Sooner or later most of us will need a “filling.” This might be due to decay, wear or trauma to a tooth.
We aim to provide fillings that are pain free, that will last a long time and look natural. Where possible we will always provide tooth coloured fillings; your dentist can discuss with you which material is best for each situation. We use high quality filling materials that have been well tested in clinical trials.
Frequently asked questions
How much is a filling?
The price of a filling is based on the size and time taken to place it. Your dentist will provide you with a printed estimate before your filling appointment. As an example, a 30 minute filling appointment for a medium sized filling would be £120
Is it going to hurt?
Not only will we offer you local anaesthetic before any treatment which should make it a pain free procedure, we will also numb the gum with a paste so you won’t even feel the injection! Occasionally a tooth may be sensitive afterwards if the filling was large and close to the nerve of the tooth. Your dentist will be happy to discuss management of sensitivity.
How long will the filling last?
All fillings have a finite lifespan and will need to be replaced eventually due to wear, fracture or new decay in a tooth. Predicting how long it will last is difficult as there are many influencing factors. Generally, the following things will affect the lifespan of a filling:
- poor cleaning around it (increased decay risk)

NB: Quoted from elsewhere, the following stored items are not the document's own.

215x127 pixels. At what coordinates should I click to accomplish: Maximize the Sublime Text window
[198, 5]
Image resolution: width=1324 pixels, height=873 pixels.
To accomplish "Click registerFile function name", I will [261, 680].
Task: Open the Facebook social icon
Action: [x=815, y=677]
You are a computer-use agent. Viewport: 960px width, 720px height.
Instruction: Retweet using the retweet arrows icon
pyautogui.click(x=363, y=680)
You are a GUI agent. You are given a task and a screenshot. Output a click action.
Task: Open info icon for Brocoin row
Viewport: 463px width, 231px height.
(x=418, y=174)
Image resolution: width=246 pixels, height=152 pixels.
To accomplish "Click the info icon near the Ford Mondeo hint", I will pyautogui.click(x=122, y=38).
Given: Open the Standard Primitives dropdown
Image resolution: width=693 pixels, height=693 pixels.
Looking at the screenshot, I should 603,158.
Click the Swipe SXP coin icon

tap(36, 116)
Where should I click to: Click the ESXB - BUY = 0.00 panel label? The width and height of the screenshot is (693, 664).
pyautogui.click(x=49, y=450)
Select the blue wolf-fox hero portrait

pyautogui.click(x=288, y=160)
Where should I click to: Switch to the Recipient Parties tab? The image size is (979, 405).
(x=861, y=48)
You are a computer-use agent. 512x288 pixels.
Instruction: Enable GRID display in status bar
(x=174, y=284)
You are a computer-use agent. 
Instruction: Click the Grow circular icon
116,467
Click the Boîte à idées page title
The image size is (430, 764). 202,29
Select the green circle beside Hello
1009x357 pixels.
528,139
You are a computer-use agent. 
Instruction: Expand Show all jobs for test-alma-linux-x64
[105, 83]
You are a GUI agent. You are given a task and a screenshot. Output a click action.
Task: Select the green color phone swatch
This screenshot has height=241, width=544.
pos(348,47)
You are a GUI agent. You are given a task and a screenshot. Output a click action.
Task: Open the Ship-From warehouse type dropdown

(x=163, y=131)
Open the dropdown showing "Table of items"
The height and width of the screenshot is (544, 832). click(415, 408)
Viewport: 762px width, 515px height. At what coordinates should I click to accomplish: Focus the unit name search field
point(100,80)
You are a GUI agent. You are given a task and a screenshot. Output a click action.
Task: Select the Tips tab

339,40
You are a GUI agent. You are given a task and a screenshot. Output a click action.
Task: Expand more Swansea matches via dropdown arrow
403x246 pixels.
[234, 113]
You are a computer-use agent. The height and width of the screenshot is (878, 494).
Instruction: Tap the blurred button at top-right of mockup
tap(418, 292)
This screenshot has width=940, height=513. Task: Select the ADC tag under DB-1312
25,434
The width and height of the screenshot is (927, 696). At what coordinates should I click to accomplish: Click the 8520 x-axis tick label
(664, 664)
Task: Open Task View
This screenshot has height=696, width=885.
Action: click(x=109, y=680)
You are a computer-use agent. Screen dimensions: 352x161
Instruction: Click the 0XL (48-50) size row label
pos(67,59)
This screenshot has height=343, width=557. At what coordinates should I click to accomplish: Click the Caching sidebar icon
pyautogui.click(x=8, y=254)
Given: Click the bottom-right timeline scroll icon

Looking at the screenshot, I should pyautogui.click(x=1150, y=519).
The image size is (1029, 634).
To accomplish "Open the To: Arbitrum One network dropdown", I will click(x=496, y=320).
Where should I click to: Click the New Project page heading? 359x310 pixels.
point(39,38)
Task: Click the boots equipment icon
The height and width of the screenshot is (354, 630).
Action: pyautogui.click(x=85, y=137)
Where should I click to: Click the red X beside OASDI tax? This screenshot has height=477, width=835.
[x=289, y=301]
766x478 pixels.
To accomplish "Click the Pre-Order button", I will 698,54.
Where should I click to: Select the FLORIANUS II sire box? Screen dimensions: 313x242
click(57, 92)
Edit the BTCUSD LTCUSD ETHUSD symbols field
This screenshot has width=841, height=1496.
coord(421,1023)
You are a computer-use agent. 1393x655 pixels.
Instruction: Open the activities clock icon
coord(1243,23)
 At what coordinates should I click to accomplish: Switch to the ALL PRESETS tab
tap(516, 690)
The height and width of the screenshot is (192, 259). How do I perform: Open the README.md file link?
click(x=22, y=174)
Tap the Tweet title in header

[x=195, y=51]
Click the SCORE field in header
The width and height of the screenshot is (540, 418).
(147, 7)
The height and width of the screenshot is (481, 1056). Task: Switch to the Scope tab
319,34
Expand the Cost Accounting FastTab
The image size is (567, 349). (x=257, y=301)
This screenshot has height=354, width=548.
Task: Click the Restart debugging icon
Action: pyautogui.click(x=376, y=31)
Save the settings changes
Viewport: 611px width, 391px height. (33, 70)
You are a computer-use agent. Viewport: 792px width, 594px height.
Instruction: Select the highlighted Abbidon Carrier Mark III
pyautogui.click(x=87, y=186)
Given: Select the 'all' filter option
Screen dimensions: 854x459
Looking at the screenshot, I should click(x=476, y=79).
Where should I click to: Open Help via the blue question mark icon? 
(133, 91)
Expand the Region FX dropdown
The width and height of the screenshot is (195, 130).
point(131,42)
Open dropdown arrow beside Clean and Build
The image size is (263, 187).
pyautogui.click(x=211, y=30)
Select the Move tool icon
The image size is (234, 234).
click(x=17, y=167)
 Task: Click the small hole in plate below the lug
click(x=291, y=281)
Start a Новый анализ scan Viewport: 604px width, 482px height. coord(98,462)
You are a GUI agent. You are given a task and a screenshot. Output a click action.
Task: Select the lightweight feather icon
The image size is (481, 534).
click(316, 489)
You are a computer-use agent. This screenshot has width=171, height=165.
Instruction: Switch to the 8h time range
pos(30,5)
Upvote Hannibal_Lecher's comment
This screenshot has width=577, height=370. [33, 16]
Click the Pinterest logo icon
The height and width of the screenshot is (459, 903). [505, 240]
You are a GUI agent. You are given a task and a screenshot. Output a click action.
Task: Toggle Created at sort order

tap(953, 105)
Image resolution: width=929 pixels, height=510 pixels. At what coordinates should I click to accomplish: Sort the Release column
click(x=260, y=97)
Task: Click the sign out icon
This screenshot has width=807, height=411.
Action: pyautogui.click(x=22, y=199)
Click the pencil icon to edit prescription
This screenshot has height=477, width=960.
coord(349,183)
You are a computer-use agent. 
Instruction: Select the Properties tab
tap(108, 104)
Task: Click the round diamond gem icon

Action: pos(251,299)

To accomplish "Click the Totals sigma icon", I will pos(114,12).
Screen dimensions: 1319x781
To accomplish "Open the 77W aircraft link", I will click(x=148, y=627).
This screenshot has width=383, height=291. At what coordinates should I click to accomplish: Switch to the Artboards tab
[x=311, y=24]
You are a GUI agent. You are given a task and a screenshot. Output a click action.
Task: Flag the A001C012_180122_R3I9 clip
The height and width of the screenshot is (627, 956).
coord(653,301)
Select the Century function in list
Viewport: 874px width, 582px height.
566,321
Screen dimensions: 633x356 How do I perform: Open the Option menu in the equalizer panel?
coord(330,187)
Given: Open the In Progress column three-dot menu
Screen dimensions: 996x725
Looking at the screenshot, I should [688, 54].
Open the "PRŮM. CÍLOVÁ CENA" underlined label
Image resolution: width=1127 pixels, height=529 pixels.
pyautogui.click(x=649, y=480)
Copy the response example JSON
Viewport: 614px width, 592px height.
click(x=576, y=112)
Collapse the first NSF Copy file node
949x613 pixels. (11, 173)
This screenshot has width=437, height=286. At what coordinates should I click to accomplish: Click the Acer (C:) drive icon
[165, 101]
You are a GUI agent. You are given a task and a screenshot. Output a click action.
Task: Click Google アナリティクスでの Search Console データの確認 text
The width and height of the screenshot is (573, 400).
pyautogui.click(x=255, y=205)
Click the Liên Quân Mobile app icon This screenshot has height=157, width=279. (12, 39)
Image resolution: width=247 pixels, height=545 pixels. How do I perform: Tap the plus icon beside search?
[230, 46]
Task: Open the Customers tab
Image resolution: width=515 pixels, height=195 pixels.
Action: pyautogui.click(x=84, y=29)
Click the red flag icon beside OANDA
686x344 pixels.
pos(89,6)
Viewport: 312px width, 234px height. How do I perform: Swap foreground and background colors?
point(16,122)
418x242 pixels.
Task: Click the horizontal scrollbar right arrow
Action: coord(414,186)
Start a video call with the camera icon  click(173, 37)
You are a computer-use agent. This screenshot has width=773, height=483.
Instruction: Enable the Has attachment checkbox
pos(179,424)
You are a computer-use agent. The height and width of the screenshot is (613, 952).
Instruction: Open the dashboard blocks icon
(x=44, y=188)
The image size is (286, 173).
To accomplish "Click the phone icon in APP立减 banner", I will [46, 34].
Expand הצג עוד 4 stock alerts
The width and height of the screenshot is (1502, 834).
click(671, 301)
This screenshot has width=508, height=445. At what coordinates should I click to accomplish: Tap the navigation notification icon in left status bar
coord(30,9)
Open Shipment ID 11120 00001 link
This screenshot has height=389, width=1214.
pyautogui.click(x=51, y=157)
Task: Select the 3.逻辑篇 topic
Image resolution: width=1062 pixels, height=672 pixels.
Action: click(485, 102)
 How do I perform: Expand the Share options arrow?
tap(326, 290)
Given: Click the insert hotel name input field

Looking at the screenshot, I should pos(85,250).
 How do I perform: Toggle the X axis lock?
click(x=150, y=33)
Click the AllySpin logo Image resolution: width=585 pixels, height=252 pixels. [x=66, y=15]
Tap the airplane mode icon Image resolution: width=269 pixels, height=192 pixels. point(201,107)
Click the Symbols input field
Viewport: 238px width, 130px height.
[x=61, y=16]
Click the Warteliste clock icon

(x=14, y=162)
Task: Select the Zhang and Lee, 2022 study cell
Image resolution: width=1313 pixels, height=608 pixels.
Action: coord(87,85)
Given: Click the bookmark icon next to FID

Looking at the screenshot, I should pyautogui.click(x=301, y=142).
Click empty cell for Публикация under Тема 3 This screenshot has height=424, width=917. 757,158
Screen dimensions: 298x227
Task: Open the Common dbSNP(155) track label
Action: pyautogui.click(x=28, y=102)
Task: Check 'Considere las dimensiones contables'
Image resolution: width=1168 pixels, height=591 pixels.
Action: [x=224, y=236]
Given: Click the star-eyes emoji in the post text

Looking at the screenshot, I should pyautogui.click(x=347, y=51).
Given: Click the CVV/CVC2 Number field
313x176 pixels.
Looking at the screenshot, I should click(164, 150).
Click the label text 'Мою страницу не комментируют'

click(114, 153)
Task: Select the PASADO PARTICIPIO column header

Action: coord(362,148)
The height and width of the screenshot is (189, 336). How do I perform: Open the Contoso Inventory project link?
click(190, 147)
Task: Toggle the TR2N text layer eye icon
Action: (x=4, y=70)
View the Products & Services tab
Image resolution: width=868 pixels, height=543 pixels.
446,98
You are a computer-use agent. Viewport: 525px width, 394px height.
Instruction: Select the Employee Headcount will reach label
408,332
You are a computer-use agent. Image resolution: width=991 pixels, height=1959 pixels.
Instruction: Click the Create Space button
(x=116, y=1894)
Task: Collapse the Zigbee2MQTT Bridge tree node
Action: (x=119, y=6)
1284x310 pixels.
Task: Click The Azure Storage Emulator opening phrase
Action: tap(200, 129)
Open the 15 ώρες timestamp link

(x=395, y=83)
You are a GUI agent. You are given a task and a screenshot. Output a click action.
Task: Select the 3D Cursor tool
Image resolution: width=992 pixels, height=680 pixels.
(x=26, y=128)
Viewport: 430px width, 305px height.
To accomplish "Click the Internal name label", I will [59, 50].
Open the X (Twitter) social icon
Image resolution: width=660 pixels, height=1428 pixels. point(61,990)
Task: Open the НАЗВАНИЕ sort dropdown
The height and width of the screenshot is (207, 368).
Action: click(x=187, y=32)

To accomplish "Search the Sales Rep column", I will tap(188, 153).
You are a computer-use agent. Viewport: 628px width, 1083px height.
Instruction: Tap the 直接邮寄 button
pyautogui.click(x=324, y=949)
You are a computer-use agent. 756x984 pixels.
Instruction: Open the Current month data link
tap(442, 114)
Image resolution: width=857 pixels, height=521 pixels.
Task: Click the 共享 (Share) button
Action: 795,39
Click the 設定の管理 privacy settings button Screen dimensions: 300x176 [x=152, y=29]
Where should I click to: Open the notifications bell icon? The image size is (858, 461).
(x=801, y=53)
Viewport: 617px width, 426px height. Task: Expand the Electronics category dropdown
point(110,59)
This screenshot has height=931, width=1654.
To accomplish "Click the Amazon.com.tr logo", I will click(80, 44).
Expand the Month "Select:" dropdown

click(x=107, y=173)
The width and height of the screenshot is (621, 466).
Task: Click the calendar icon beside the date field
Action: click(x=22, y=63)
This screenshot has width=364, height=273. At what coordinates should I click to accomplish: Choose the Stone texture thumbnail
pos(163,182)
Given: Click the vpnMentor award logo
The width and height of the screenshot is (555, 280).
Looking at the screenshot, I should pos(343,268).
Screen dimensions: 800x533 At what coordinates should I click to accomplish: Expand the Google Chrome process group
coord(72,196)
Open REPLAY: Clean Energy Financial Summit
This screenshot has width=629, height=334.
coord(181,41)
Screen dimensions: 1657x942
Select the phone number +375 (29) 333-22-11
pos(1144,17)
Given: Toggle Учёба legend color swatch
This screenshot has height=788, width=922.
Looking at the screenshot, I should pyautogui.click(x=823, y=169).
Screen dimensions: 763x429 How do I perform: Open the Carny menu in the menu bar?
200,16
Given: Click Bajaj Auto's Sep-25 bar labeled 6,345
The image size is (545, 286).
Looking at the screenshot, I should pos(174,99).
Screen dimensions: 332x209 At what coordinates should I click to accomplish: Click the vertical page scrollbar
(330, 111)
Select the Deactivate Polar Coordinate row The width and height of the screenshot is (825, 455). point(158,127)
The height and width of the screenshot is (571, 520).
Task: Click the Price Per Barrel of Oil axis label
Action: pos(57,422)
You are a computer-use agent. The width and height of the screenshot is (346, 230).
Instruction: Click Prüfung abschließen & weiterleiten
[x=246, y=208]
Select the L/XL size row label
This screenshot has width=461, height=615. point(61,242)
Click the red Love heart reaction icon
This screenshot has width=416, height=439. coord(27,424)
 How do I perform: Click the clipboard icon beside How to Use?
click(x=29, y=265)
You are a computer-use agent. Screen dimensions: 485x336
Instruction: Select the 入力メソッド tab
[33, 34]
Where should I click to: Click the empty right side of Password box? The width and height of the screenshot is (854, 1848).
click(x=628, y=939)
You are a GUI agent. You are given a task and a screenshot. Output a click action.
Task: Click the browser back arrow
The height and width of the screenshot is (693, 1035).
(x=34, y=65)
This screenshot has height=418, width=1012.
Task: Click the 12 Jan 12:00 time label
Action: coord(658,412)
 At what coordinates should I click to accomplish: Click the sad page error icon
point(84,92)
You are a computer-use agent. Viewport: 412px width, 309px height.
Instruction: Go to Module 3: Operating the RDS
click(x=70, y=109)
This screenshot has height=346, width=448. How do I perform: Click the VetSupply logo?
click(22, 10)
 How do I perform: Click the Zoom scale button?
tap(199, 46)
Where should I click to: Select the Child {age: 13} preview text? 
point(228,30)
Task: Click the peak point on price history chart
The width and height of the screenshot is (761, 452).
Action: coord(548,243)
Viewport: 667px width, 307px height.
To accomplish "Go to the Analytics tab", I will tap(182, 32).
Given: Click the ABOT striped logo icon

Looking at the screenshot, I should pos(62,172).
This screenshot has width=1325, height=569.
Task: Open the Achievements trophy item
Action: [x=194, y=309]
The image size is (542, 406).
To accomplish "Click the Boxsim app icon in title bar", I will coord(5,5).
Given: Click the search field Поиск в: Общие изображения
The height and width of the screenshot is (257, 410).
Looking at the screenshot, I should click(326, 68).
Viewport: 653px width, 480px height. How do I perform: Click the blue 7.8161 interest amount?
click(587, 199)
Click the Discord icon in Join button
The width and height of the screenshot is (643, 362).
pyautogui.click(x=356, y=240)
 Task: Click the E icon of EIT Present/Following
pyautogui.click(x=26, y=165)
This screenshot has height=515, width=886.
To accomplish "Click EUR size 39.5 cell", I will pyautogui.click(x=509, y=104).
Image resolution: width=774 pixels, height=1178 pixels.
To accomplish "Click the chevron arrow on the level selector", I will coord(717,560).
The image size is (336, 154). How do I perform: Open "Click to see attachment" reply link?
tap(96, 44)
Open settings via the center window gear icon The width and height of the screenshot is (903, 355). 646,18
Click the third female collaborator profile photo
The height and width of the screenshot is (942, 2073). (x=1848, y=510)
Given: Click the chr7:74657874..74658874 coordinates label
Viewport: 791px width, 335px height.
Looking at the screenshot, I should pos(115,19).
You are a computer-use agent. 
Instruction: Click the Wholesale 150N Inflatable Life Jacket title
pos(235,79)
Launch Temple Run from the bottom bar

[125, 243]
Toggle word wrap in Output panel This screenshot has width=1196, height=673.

- high sugar diet (increased decay risk)
- the size of the filling( the larger it is the more likely it is to break down)
- grinding or clenching of the teeth (increased risk of breaking)
- the strength of the material used
- the skill of the dentist
I don’t like the appearance of the silver fillings in my mouth, what can I do about it?
In most cases silver fillings (amalgam) can be replaced with a tooth coloured material. This can be done purely for cosmetic reasons if a patient wishes. If the silver filling is large the tooth may need an onlay or a crown instead (see below)
I have a large filling in my tooth and now my dentist says I need a crown – why?
Each time a filling is replaced, the hole becomes larger and so does the filling. There comes a point where the remaining tooth becomes weak and is likely to fracture or the filling can’t be well shaped to prevent food packing. To prevent this happening a crown or onlay can be placed over the tooth.